Delicado e elegante, “O passageiro” é um filme de uma encenação serena, em contraste com a explosão do que acontece entre seus personagens, como se Tambellini estivesse procurando controlar o desentendimento entre eles. Por causa dessa escolha de encenação e seu método, esse desentendimento não se passa no universo das vertigens histéricas, típicas do melodrama convencional. Ele é apenas um ponto de partida para pensarmos o mundo.
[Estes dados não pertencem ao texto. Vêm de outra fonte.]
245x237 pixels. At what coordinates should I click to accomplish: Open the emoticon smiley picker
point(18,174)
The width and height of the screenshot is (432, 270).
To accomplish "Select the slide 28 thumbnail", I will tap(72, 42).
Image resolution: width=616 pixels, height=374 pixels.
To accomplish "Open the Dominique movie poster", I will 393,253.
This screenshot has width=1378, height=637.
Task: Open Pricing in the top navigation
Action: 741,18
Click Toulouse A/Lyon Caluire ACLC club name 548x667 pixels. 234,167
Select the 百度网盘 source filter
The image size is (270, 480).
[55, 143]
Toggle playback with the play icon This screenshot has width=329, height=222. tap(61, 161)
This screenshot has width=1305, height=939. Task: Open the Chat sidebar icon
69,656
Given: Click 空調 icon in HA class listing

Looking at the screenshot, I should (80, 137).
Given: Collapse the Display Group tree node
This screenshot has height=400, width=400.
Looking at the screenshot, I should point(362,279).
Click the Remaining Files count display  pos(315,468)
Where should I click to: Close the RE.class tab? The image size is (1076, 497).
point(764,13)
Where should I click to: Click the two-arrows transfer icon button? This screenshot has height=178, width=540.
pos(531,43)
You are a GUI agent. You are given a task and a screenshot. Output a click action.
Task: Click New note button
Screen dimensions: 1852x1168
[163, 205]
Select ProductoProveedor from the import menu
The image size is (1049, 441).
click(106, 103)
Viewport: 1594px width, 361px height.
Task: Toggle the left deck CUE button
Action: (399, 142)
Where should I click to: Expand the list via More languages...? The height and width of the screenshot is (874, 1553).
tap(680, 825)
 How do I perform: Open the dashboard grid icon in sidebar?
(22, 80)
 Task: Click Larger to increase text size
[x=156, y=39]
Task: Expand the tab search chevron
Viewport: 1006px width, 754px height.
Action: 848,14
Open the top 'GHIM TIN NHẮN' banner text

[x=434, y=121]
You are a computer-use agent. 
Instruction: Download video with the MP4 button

Este é um filme raro e necessário no cinema brasileiro de hoje, um filme carinhoso mas não piedoso, cheio de sentimentos mas sem demagogia, compreensivo mas não complacente, capaz de revelar a dor do presente sem eliminar o horizonte do futuro. Um filme onde seu herói termina sereno sua trajetória dramática, na varanda de sua casa, diante de mais um dia que nasce como todos os outros.